How would I interpret this quotation: "the world is made up of two classes- the hunters and the huntees. Luckily, you and I are hunters."
This is a statement from Sanger Rainsford, the main character of "The Most Dangerous Game" by Richard Connell. His shipmate has expressed sympathy for the jaguar that they may soon pursue; however, Rainsford has no feelings for animals, explaining that one is either a predator, or a prey for the predator--the world is made of only these two types of creatures. And, as the second poster has cogently commented, this remark is definitive of foreshadowing.
In addition, this statement is ironic since Rainsford himself soon becomes prey: As he is forced later, after falling overboard,to engage in General Zaroff's dangerous game of hunting human beings, Rainsford finds himself the prey,
Now he knew what it was like to be a beast at bay.
This new role in which he is pursued gives Rainsford a new perspective on "the hunters and the huntees." For, his is no longer callous disregard, but empathy.
I would interpret this to mean that General Zaroff thinks that he and Sanger Rainsford are similar people.
I think that Zaroff thinks that he and Rainsford are superior types of people. They are the aggressive people who make things happen in the world. I think that Zaroff sees them both as something of aristocrats.
To me, this really relates back to the ideas that they had in these days that successful people got to be that way because they were better than other people -- sort of like Social Darwinism.
So I think that Zaroff is saying that he and Rainsford are better than other people. They are the ones who act, rather than the ones who get acted upon by others.

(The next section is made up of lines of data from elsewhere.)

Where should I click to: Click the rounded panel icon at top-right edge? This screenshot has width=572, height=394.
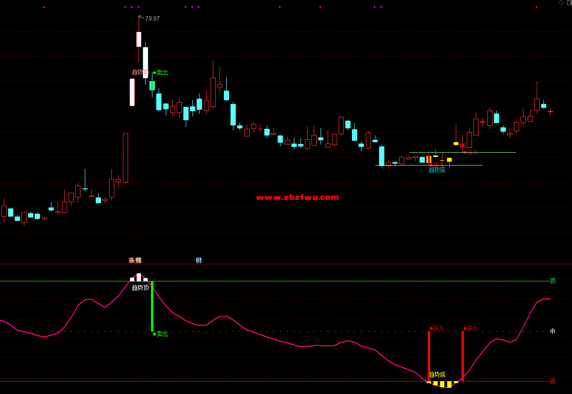(569, 3)
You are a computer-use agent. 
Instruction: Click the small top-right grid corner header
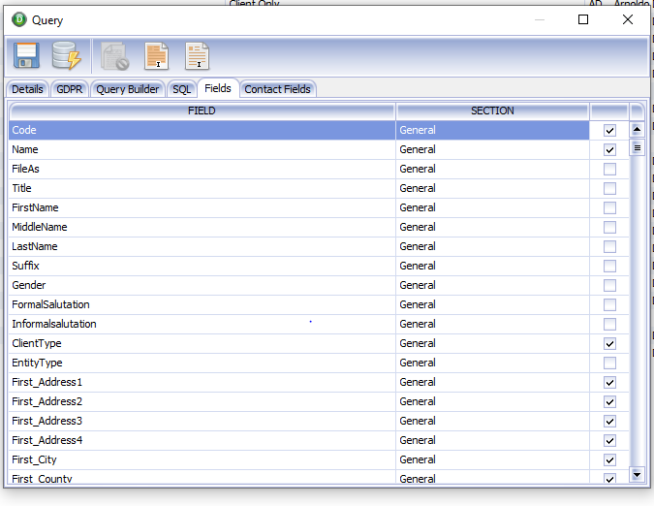(637, 111)
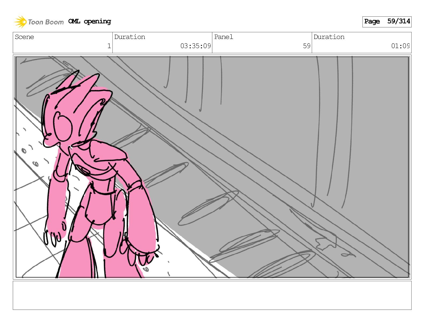Select the panel number value 59
Image resolution: width=425 pixels, height=329 pixels.
306,46
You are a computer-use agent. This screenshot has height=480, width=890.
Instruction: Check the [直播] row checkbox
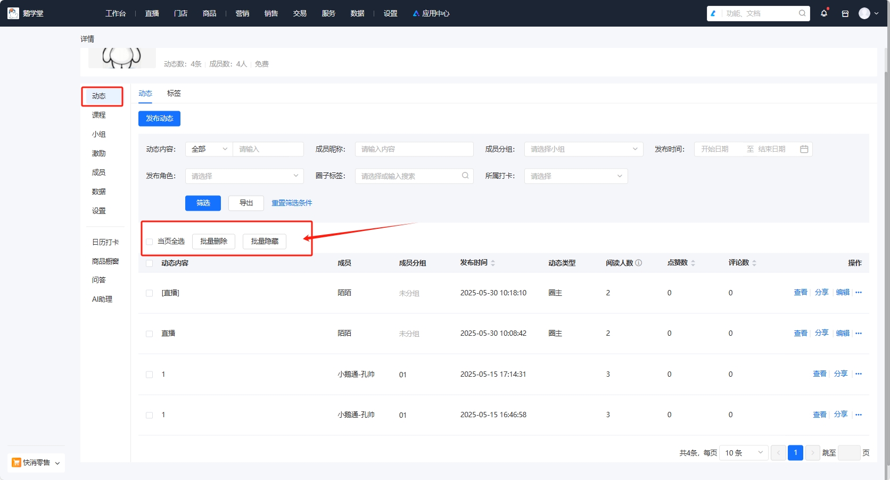(150, 293)
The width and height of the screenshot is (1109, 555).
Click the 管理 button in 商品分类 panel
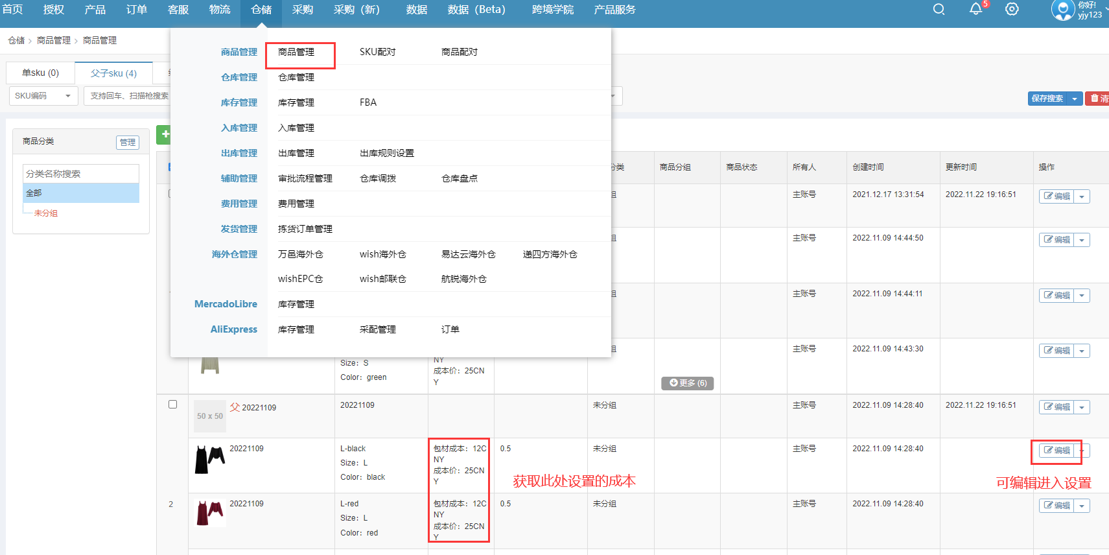(x=128, y=143)
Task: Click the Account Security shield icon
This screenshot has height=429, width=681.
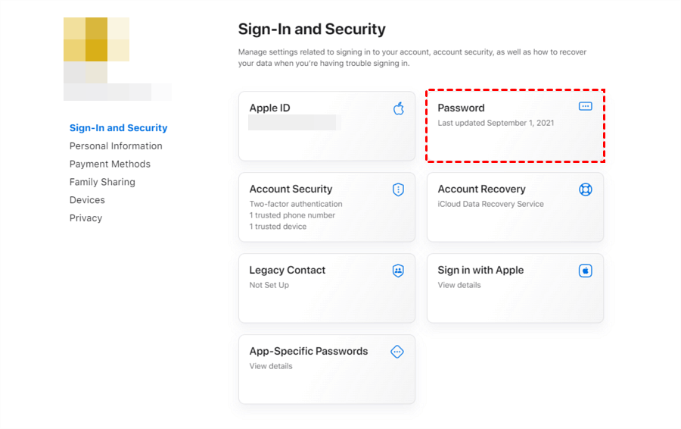Action: 398,189
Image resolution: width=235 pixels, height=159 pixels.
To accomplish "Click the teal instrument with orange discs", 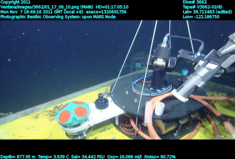I will click(72, 113).
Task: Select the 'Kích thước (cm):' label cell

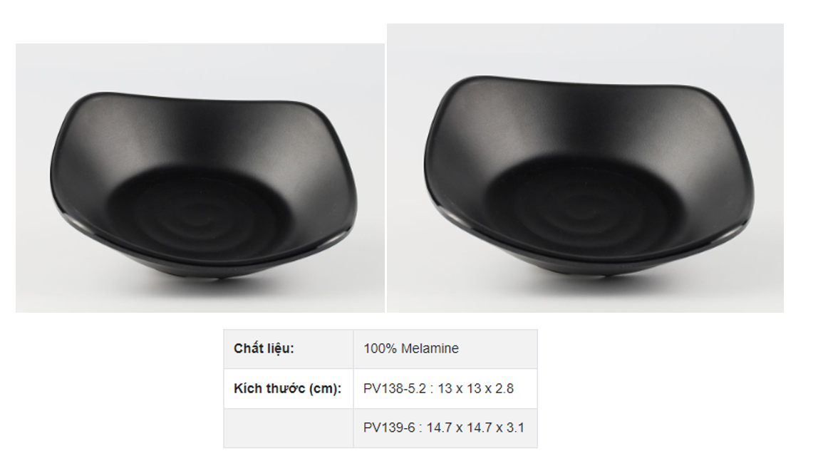Action: [289, 388]
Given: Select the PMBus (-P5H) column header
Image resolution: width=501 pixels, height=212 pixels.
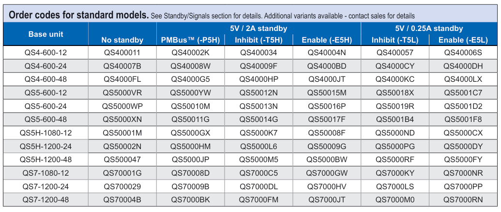Looking at the screenshot, I should coord(190,40).
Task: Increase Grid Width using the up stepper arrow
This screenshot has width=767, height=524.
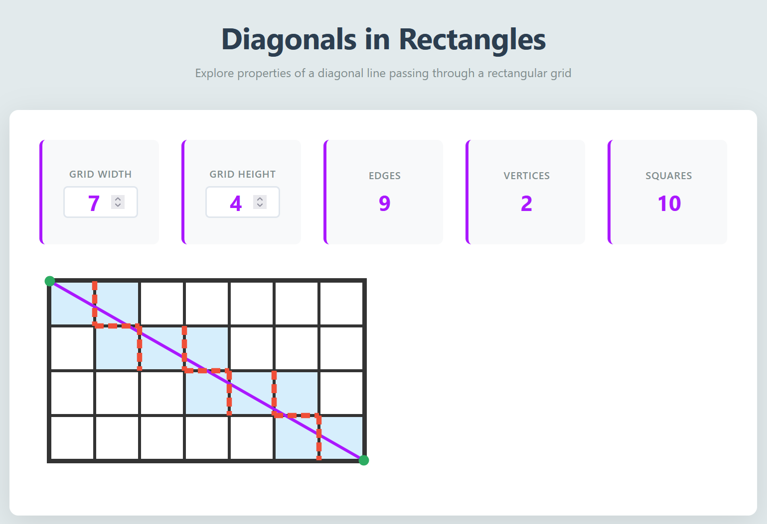Action: pyautogui.click(x=118, y=199)
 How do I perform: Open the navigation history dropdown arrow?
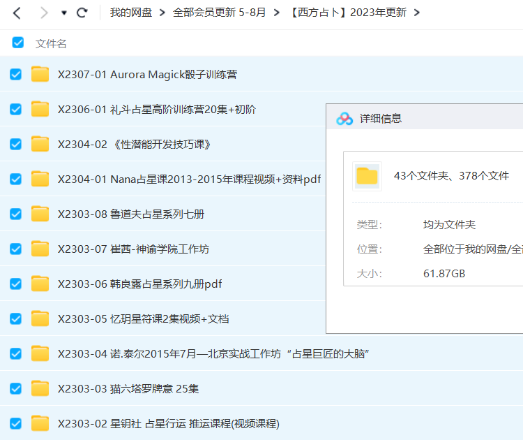click(x=64, y=13)
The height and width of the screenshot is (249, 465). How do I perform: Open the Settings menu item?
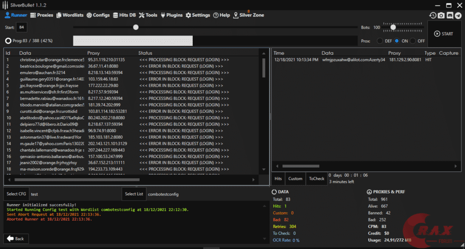click(x=198, y=15)
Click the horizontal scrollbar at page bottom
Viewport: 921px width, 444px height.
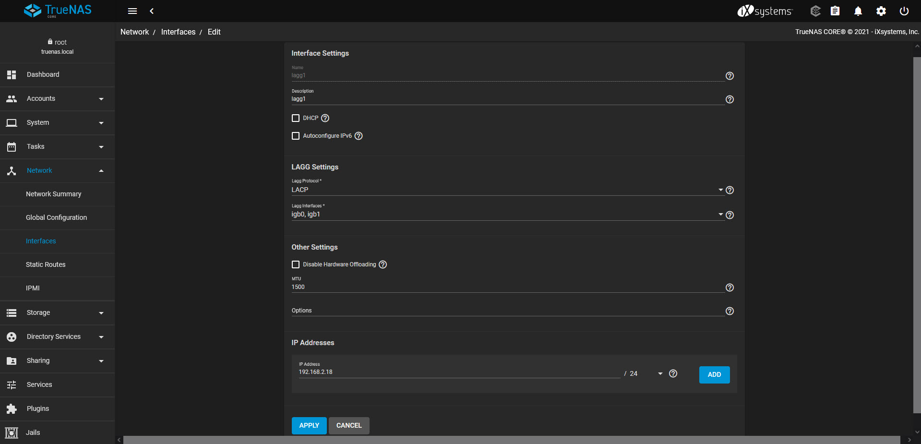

This line early in the story foreshadows the entire plot. Once he arrives on General Zaroff's island Rainsford moves from being the hunter to the huntee only to return to being the hunter very late in the story. So, in reality, this statement is not true; sometimes the hunters become the hunted both literally and figuratively. Statements such as these early in stories almost always forshadow what is come; the world is very rarely so simple as to be made up of two mutually exclusive classes of people. As Rainsford gains perspective on what it must feel like to be hunted, we can almost be sure that he would never react so passively to such a comment ever again.